Ein paar Minuten später war uns auch die genommen. Der MOLE hatte einen Schock zuviel erlebt.

Die Hitze schwächte uns und machte uns benommen. Das ungleichmäßige Kreischen des Drills war eine Qual für unsere Ohren. Mit den uns verbliebenen schwachen Kräften konnten wir kaum mehr die Hebel bedienen.

Ich sah, wie Lieutenant Tsuya einfach vom Sitz rutschte und weg war. Erst wunderte ich mich noch, was er am Boden suchte.

Dann wußte ich, daß es die Hitze war. Die Luft war angereichert mit dem von uns ausgeatmeten Kohlendioxid und schwer von den chemischen Gerüchen der beschädigten Maschinen. Er war ohnmächtig.
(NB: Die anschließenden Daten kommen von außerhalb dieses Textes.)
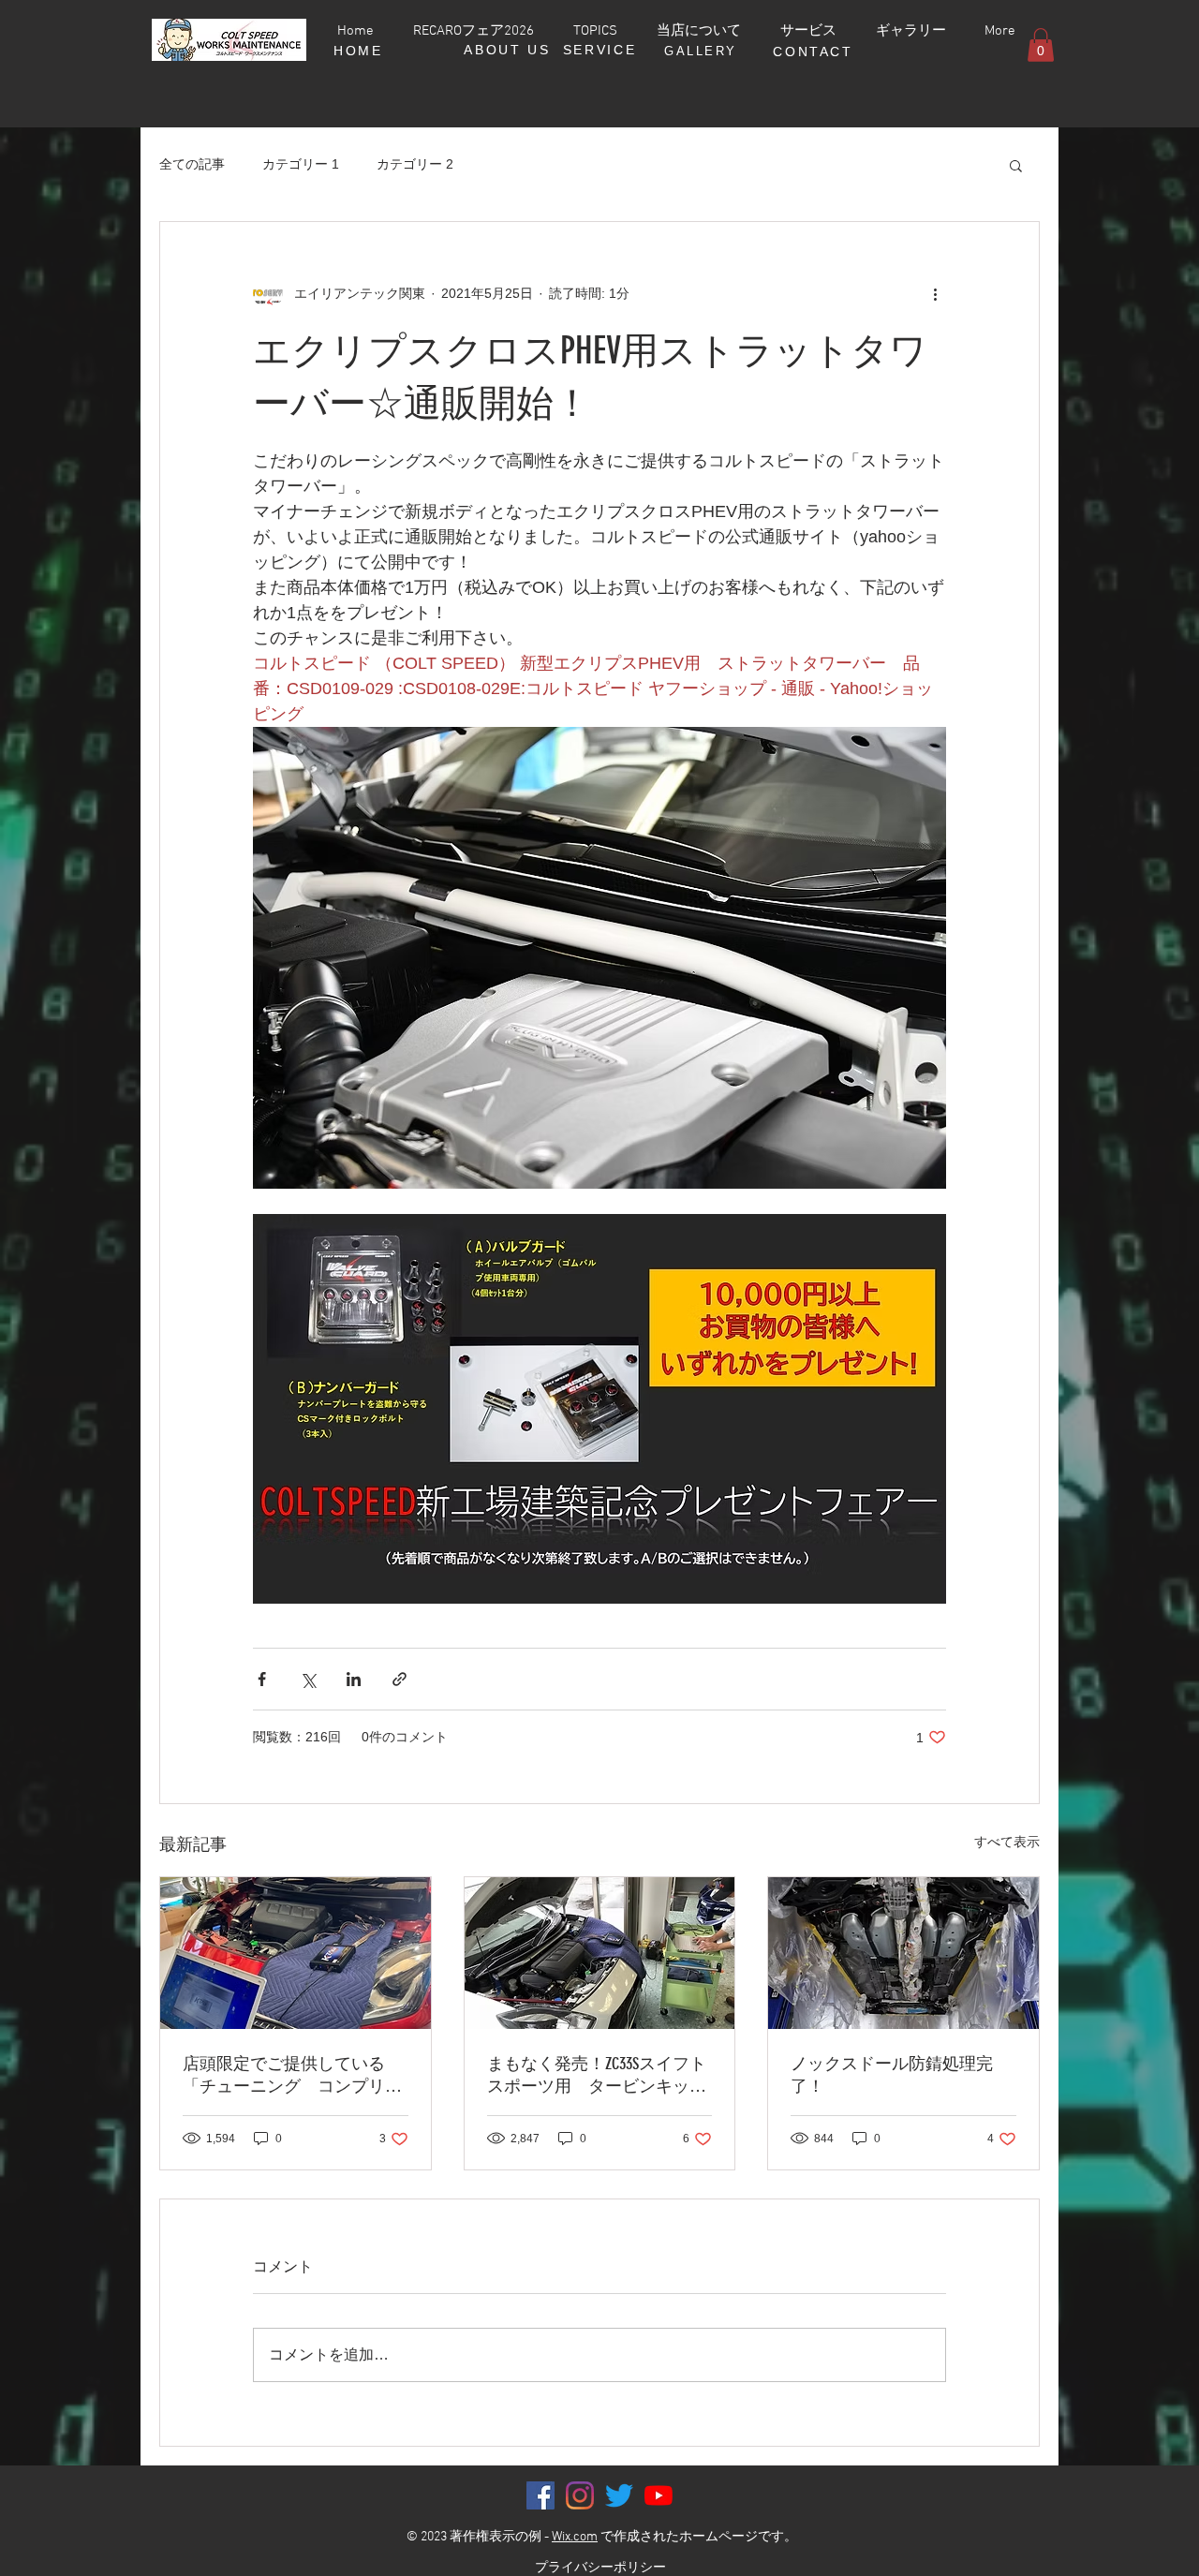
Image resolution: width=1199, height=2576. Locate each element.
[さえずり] (619, 2495)
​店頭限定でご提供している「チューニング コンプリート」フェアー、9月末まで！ (292, 2075)
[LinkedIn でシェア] (354, 1679)
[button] (1041, 45)
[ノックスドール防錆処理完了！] (903, 1953)
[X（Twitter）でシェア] (308, 1679)
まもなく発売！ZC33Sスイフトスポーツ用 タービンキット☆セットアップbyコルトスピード (596, 2075)
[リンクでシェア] (399, 1679)
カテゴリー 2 (415, 163)
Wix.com (575, 2537)
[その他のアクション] (935, 293)
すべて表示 (1007, 1841)
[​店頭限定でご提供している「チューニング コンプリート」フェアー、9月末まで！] (295, 1953)
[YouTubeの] (658, 2495)
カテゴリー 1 (300, 163)
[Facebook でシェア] (262, 1679)
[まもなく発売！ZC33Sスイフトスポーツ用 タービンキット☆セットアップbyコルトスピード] (600, 1953)
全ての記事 (192, 163)
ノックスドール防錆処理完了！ (892, 2074)
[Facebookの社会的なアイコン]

Die lange Schlaflosigkeit und Überanstrengung waren zuviel gewesen.

Harley Danthorpe fiel als nächster aus. Ich taumelte nach vorne und wunderte mich, was Bob Eskow auf dem Deck tat. Er schlief. »Bob, aufwachen!« schrie ich und rüttelte ihn. »Was ist denn los mit dir!«

»Jim!« rief da Gideon voll Angst. »Komm, hilf mir, ich kann nicht mehr halten .«

Jeder Schritt war eine unendliche Anstrengung. Der MOLE tat einen Satz und machte eine schleifenartige Wendung, so daß ich selbst auf dem Deck lag. Was war mit dem MOLE? Ich wußte es nicht.

Es spielte auch keine Rolle mehr. Ich lag auf dem heißen, harten Metalldeck und wußte nur noch, daß es sehr wichtig war, sofort aufzustehen, etwas zu tun, das Schiff wieder in die Hand zu bekommen.

Ich hatte keine Kraft mehr. Das letzte Licht ging für mich aus. Ich war ohnmächtig.